Forward proxies with private names

# Herby Vojčík (14 years ago)

Hello,

I've come with the idea how to let proxies forward private names without compromising the private name and the value stored under it, as well. Please, could revise it and find the flaws?

Thank you, Herby

The proposal:

  1. for the [[Get]] handler (scenario when that is called with private name's .public is important, though this can used generally): If a get handler decides it will not produce a value, but wants to transparently pass the name to target, it should either throw new ProxyDefaultGet; or call Proxy.defaultGet();. This would immediately end the get handler itself and the machinery behind proxy call would simply issue target[privateName]. The handler will not see the name nor the value returned.

  2. for the [[Set]] handler ...: Analogically with throw new ProxyDefaultSet or a call to Proxy.defaultSet(). Here it is q question if I can parameterize them with the value to be stored (thus leaving the proxy the ability to change stored value), or only let the original value stored under the private name.

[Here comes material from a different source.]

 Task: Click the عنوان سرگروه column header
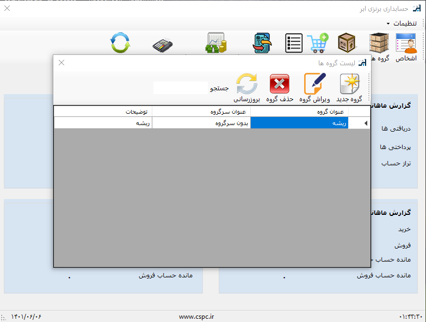click(201, 112)
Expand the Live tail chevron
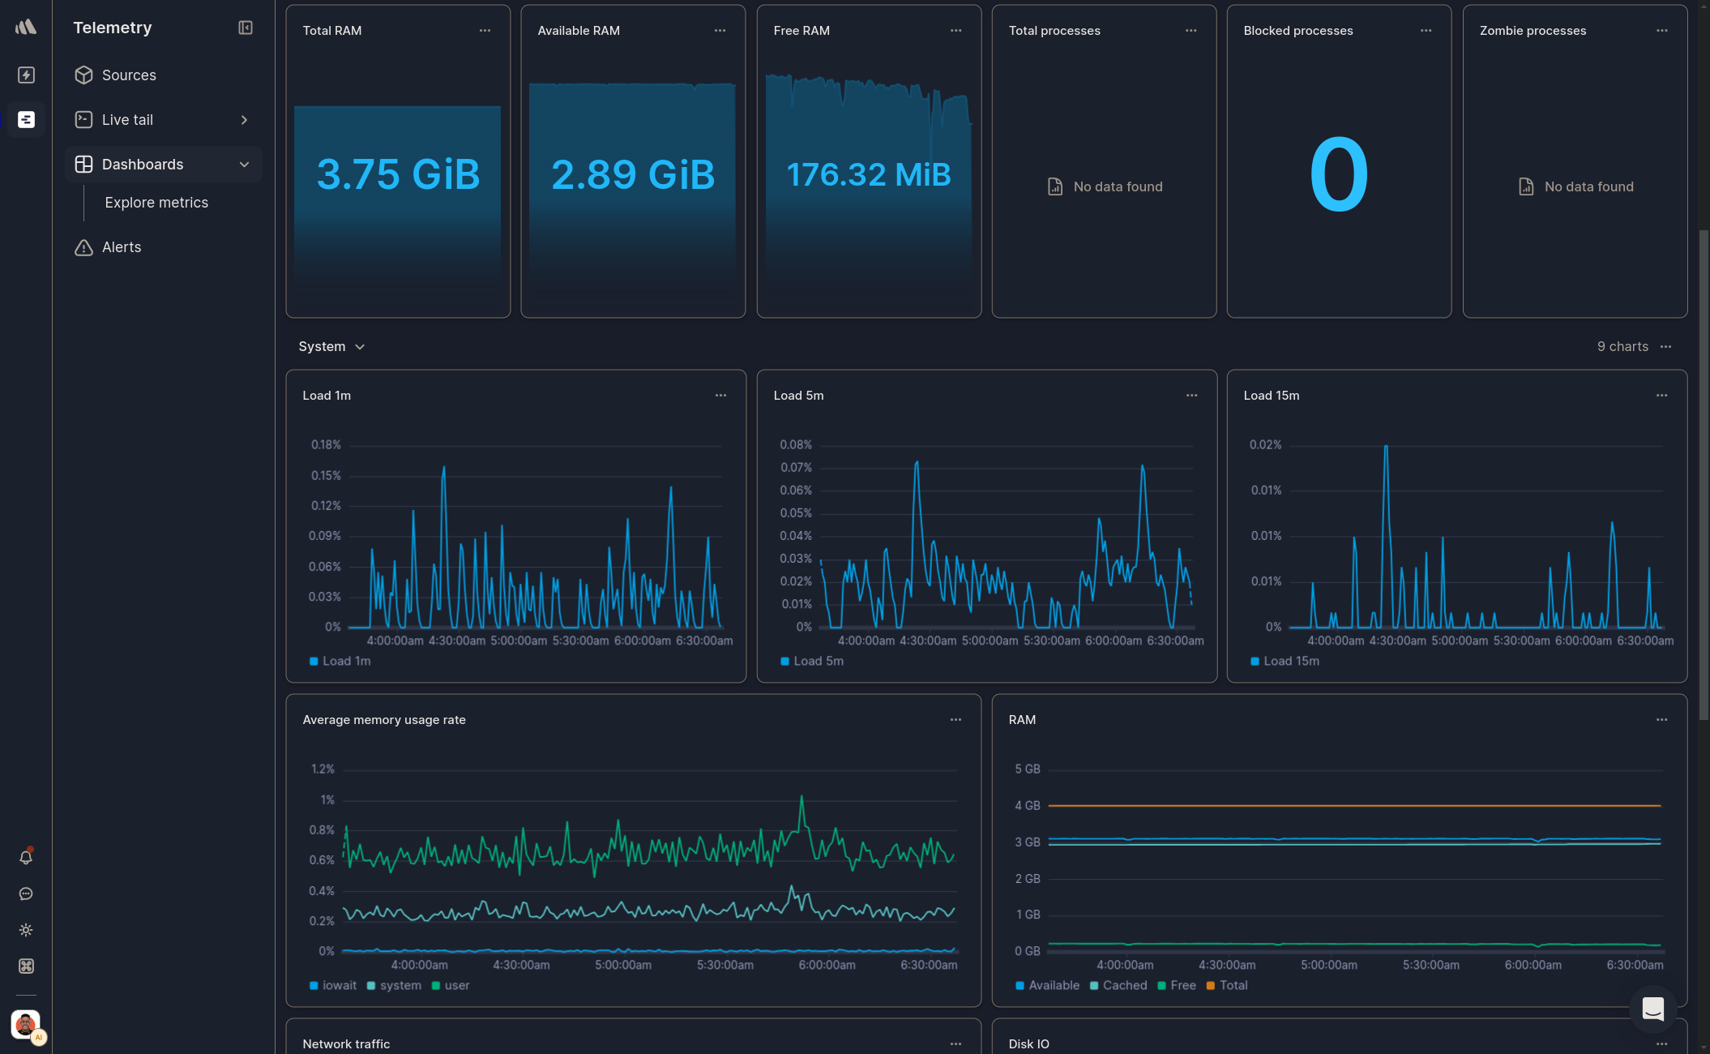1710x1054 pixels. pos(244,119)

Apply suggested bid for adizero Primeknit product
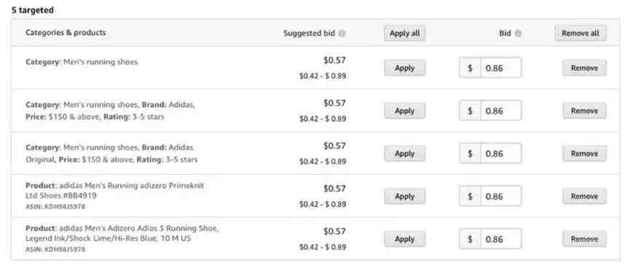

(if needed for other handlers, analogical principle can be applied).

# David Bruant (14 years ago)

Le 18/12/2011 14:43, Herby Vojčík a écrit :

Hello,

I've come with the idea how to let proxies forward private names without compromising the private name and the value stored under it, as well.

It is an interesting idea, but is there a use case associated with this idea? As far as I'm concerned, I've been advocating to being able to give access to a proxy to a private name directly (without correspondance map).

I'm currently writing a proxy that records all activity happening on an object for the purpose of being able to "replay" the different states an object has gone through.

Unfortunately, your proposal does not cover this use case.

Please, could revise it and find the flaws?

The main thing that bothers me with your proposal is that you hand the responsibility to use the private name to the proxy (without giving it a direct access to the name which, I admit, is an interesting idea). I think the private name owners should be the ones deciding who they trust and how they collaborate/communicate with the private name.